**What you have to do**
Output each entry verbatim.

**Record excerpts**
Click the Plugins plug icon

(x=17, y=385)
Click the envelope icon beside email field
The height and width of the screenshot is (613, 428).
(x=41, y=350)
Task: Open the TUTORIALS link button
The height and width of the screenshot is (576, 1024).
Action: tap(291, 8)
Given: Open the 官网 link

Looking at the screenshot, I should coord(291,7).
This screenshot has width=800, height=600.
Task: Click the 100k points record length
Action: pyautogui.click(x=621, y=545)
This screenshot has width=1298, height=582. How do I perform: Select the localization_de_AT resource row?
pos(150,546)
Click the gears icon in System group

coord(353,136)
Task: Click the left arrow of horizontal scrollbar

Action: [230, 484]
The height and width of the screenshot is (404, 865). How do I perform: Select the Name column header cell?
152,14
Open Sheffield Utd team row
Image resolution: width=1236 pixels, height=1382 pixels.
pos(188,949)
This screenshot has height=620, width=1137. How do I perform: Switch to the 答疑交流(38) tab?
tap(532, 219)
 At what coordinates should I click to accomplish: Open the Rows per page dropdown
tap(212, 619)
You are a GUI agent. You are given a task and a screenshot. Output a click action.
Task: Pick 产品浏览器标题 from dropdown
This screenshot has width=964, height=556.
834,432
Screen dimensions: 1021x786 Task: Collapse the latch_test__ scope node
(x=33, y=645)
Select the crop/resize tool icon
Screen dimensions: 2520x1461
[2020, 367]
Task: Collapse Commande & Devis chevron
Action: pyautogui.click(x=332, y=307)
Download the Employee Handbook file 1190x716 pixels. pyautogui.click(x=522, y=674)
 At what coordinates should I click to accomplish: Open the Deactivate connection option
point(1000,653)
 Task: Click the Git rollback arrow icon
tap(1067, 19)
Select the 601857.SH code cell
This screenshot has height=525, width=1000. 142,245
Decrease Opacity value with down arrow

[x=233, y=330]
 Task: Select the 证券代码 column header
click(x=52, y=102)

**Output**
Click the Plugins plug icon

(x=17, y=385)
Click the envelope icon beside email field
The height and width of the screenshot is (613, 428).
(x=41, y=350)
Task: Open the TUTORIALS link button
The height and width of the screenshot is (576, 1024).
Action: tap(291, 8)
Given: Open the 官网 link

Looking at the screenshot, I should coord(291,7).
This screenshot has width=800, height=600.
Task: Click the 100k points record length
Action: pyautogui.click(x=621, y=545)
This screenshot has width=1298, height=582. How do I perform: Select the localization_de_AT resource row?
pos(150,546)
Click the gears icon in System group

coord(353,136)
Task: Click the left arrow of horizontal scrollbar

Action: [230, 484]
The height and width of the screenshot is (404, 865). How do I perform: Select the Name column header cell?
152,14
Open Sheffield Utd team row
Image resolution: width=1236 pixels, height=1382 pixels.
pos(188,949)
This screenshot has height=620, width=1137. How do I perform: Switch to the 答疑交流(38) tab?
tap(532, 219)
 At what coordinates should I click to accomplish: Open the Rows per page dropdown
tap(212, 619)
You are a GUI agent. You are given a task and a screenshot. Output a click action.
Task: Pick 产品浏览器标题 from dropdown
This screenshot has width=964, height=556.
834,432
Screen dimensions: 1021x786 Task: Collapse the latch_test__ scope node
(x=33, y=645)
Select the crop/resize tool icon
Screen dimensions: 2520x1461
[2020, 367]
Task: Collapse Commande & Devis chevron
Action: pyautogui.click(x=332, y=307)
Download the Employee Handbook file 1190x716 pixels. pyautogui.click(x=522, y=674)
 At what coordinates should I click to accomplish: Open the Deactivate connection option
point(1000,653)
 Task: Click the Git rollback arrow icon
tap(1067, 19)
Select the 601857.SH code cell
This screenshot has height=525, width=1000. 142,245
Decrease Opacity value with down arrow

[x=233, y=330]
 Task: Select the 证券代码 column header
click(x=52, y=102)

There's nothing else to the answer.